The vivid red wound at the base of Gina’s ankle has remained open for three months and refuses to heal, leaving the Guinea-Bissau islander in constant pain.

“I thought it was from a piece of wood,” she told AFP, recalling the day when a snake sunk its fangs into her leg.
“They had to carry me back home because I couldn’t walk,” she said, sitting in front of a thatched hut decorated with white sea shells.

Gina lives on Soga, a tiny speck of land that is one of the 88 islands of the Bijagos archipelago, an Atlantic paradise home to dolphins, tortoises — and forests full of deadly snakes.

Home to some 30 000 people, the islands are recognised by the UN’s world heritage body (Unesco ) for their exceptionally diverse ecosystems, but there is one creature in particular that thrives among the mangroves.
“The Bijagos islands are reputed for their snakes. All the deadliest species live there, including mambas and cobras,” says Aissata Regolla, a researcher at Guinea-Bissau’s Institute for Bioversity and Protected Marine Areas (IBAP).

“On certain islands, our staff can’t walk more than five minutes without seeing one.”

Gina should perhaps count herself lucky. Every year around 125 000 people die after being bitten by a snake, 30 000 of them in sub-Saharan Africa. Many more are left with life-changing injuries or amputations.

But finding an antivenom which is affordable is becoming increasingly difficult, prompting a warning from the World Heath Organization last year.

“The price of some antivenoms has dramatically increased in the last 20 years, making treatment unaffordable for the majority of those who need it,” the UN health agency said.

Long and complex process On the continent, antivenom treatments are not generally cost-effective for the drug companies that make them.

In 2010, French pharmaceuticals giant Sanofi stopped producing its widely-used Fav-Afrique serum, which is effective against the venom of 10 different snake species, with the last batch expiring in June of this year.

But several studies have shown these low-cost rivals are far less effective in treating bites, while the delicate process of cultivating an antivenom further complicates delivery.

- [Extracted records]:

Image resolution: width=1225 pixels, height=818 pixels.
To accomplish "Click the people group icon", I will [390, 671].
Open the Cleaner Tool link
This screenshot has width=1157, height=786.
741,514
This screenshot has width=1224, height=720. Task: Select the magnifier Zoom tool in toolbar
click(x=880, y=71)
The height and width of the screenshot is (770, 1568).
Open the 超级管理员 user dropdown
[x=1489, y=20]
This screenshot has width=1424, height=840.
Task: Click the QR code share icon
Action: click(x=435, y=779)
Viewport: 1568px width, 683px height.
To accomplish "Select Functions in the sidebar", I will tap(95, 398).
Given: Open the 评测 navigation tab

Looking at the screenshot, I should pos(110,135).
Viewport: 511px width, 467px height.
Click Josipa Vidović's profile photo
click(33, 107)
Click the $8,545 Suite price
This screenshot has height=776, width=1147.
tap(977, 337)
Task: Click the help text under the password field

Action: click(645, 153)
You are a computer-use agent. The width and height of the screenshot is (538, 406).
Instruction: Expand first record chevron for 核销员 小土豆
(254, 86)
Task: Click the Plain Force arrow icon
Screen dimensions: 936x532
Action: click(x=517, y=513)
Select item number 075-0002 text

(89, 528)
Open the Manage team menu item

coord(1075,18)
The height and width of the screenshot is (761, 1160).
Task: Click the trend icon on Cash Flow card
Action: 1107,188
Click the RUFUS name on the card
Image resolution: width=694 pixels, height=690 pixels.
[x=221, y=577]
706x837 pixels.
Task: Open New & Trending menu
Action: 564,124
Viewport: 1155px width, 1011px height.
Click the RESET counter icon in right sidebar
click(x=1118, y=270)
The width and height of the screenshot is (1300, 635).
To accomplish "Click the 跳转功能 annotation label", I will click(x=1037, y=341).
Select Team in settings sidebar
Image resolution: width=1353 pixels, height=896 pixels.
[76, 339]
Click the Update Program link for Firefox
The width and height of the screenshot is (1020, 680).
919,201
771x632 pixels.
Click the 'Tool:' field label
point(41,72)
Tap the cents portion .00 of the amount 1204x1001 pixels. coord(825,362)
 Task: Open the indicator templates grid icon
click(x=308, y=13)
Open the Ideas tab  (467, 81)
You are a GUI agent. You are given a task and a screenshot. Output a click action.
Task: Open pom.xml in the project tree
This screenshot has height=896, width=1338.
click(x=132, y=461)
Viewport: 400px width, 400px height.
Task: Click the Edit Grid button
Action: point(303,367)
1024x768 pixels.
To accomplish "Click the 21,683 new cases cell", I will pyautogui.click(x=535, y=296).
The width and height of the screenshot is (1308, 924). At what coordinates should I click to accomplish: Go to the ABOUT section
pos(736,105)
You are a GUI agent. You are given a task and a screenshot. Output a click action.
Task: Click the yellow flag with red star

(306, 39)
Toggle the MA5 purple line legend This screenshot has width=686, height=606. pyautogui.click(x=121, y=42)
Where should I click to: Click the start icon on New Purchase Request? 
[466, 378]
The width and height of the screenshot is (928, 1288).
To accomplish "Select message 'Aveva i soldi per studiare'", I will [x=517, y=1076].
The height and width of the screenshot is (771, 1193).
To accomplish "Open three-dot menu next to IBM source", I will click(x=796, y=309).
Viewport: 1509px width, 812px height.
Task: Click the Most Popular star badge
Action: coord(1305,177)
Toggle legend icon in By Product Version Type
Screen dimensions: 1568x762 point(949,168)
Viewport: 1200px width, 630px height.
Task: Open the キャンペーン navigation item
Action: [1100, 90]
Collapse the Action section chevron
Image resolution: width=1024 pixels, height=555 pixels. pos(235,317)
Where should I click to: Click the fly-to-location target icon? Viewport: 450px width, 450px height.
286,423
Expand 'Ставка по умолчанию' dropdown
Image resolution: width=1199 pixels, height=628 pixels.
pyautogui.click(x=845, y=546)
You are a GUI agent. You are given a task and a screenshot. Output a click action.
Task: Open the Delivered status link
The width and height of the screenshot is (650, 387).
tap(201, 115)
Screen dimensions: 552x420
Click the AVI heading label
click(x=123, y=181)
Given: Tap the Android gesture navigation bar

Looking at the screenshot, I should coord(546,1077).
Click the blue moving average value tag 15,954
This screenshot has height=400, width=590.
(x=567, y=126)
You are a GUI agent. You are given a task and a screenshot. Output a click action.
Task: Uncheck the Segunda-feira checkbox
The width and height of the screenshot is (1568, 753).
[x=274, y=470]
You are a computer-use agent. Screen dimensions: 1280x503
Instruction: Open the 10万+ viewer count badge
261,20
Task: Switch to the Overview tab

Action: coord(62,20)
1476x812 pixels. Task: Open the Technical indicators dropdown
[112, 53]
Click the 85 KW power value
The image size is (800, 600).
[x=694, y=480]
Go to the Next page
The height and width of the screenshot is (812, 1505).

- [Explore the material]:
a) Answer these questions from the article on snakebites in the Bijagos islands, one line each:
(i) For how long has the wound on Gina's ankle stayed open?
(ii) How many islands make up the Bijagos archipelago?
(iii) In what year did Sanofi stop producing its Fav-Afrique serum?
b) Decide whether each statement agrees with the article on snakebites in the Bijagos islands. Answer yes or no, and quote the words from the article that settle it.
(i) Some 30,000 people live on the Bijagos islands.
(ii) Fav-Afrique works against the venom of five snake species.
(iii) Gina first believed her injury was caused by a piece of wood.
c) Continue the article on snakebites in the Bijagos islands, starting after its final sentence.

- [Answers to the exercise]:
a)
(i) Three months.
(ii) 88.
(iii) 2010.

b)
(i) Yes: "Home to some 30 000 people"
(ii) No: "effective against the venom of 10 different snake species"
(iii) Yes: "I thought it was from a piece of wood"

c)
“Antivenom is a biological product. You have to buy the venom, draw out the antibodies, purify them… it’s an arduous and complex process,” explains Jean-Philippe Chippaux, a snake bite expert at France’s Institute of Research for Development (IRD).

“Governments, local authorities and companies should all make a contribution. Today no ministry is capable of saying where the problem lies, how many bites there are or where they took place.”

Worst hit are children and farmers working the land. Cacutu Avis earns his living cutting down trees in the forest between the coast and the village of Eticoba.

“The cacubas are the most deadly, generally if they bite you, you are a goner,” he says, using the local word for mambas.

“They are often in the trees and palm leaves.” Reliance on healers Soga is half an hour from the larger island of Bubaque, which has a basic hospital, and more than five hours from the capital, Bissau.

But with a single dose of life-saving antivenom costing up to $150 – often more than a month’s salary – many are forced to turn to traditional healers.

“People have died in front of me at the healers’ places, but others have survived,” said Jose Nactum, director of the hospital in Bubaque.

“We don’t have antivenoms adapted for different species and we have a lot of difficulty identifying the type of snake,” he admits.

Antivenom must also be kept chilled in the fridge, yet only 10% of the country has access to electricity.

Even for the new players in the market, making the antidotes cost-effective is a huge challenge.

“Antivenoms don’t bring in enough for the big pharma houses compared with other products,” says Juan Silanes, president of Mexico’s Inosan Biopharma, now Africa’s top provider of snakebite serum.

“But if there is a product that’s fairly good, and at a good price, that could change things,” he adds.